To put this in perspective, a decade ago 5 million senior citizens were still working; that number has now increased to 9 million, or almost one in five Americans aged 65 and older. What could be behind these surprising figures? Why are the largest amount of Americans in decades putting off retirement? One likely explanation may be the most straightforward, according to Bloomberg: they need the money.
“Three in five retirees surveyed by the Transamerica Center for Retirement Studies said making money or earning benefits was at least one reason they had retired later than they planned to. Almost half said financial problems were their main reason for working past 65. The financial crisis, and the tech bust before it, devastated many baby boomers’ retirement savings. That’s if they had any to begin with. Today, 60 percent of U.S. households have no money in a 401(k) or similar retirement account, and the benefits of 401(k)s are skewed toward the wealthiest Americans, a recent report by the Government Accountability Office found.”
— Christopher (@christopherk122) May 15, 2016
Slashing of traditional, steady pensions benefits could also be a reason many Americans are hesitant to retire. Even wealthier Americans may not get a stable monthly pension but 401(k) assets, and are more subject to the tender mercies of the free market. Many retirees also have anxiety about the state of the economy, which may encourage them to delay retirement and stay in the labor market.
Of course, other reasons may be more positive. For example: they may like their jobs and find fulfillment in them. Education is also a factor: people with college and graduate degrees also tend to stay in the working world than those with less education. About a third of 60- to 74-year-olds hold a college degree, and the number of Americans with a degree has tripled since 1985. With unemployment at its lowest since the beginning of the economic recession in 2008, employers may also want older, more experienced workers to stick around instead of replacing them. More educated and skilled workers are more valuable to employers, and there is still money to be made by retirement age, according to Bloomberg.
“In 1985, workers tended to earn the highest salaries of their careers in their 40s, the Center for Retirement Research study found. By 2010, those peak earning years had shifted from the 40s to the 50s. All age groups older than 50 earned more than they did 25 years earlier, with those in their late 60s making 30 percent more. Workers under 50 earned less than they used to.”
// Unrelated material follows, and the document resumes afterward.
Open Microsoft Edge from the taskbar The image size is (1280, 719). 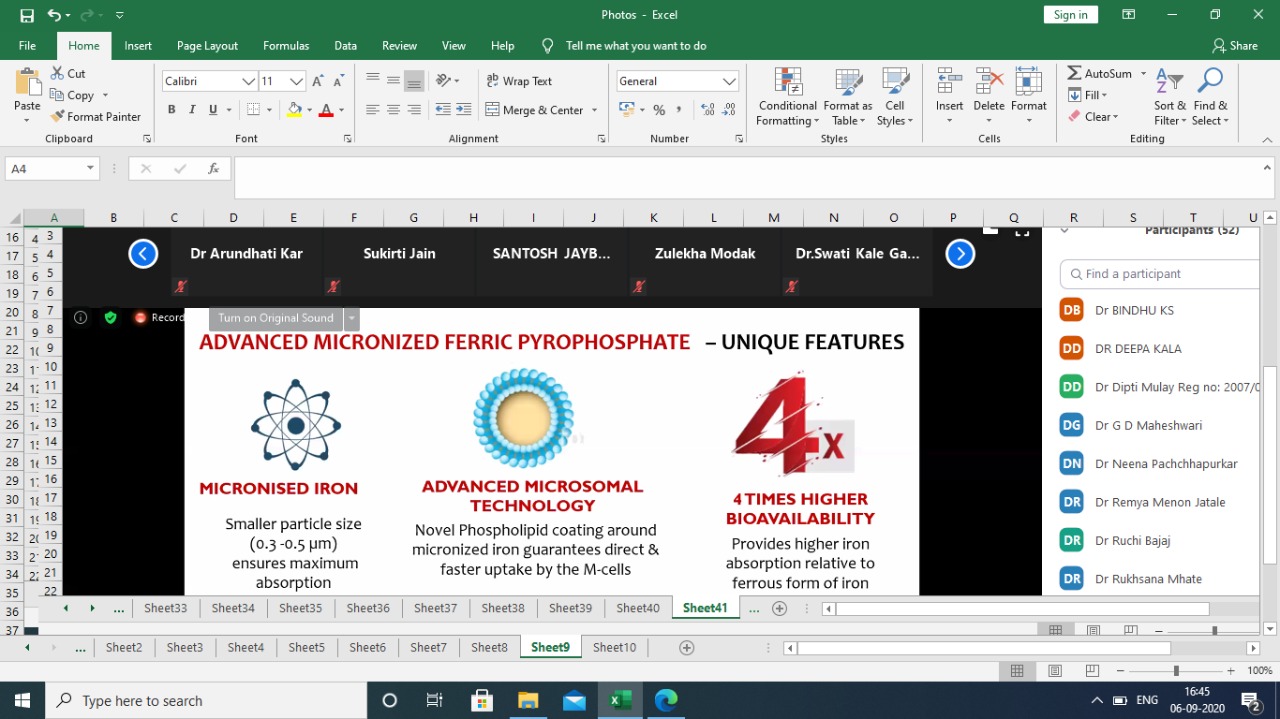pyautogui.click(x=666, y=700)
— MTC Federal CU (@MTCFCU) May 3, 2016
Another possible factor in Americans retiring later may be that, in general, the human race is living longer than ever. While the increase in average life expectancy affects the educated most of all, even the least-educated Americans have seen an increase in their average lifespans since 1979, and as a consequence have more viable working years than their parents did thirty or more years ago. The number of seniors in the workforce is unlikely to change, according to CBS News, who project “share of seniors in the workforce will most certainly continue to rise, with the Bureau of Labor Statistics projecting that almost 22 percent of the 65-and-older set will be working in 2024.”
Finally, it may just be that “the golden years” aren’t as a golden as we’re led to believe. A study published last month by the Employee Benefit Research Institute found that retirees that characterized their retirements as “very satisfying” dropped from 60.5 percent in 1998 to a mere 48.6 percent in 2012, while those who rated them “moderately satisfying” and “not at all satisfying” increased from 31.7 percent to 40.9 percent and from 7.9 percent to 10.5 percent, respectively.
Income inequality is a large factor in determining how likely senior workers are to retire, CBS reported, quoting a study by the AP-NORC Center.
“While there is evidence that older workers have some autonomy in the choices they make about late career work, we also see evidence that many feel compelled to work longer due to financial concerns and anxiety about retirement.”
The study found that lower-income workers were more likely to work until they died, with one-third of those earning less than $50,000 saying they would never retire. Only 20 percent of those earning $100,000 a year or more said the same.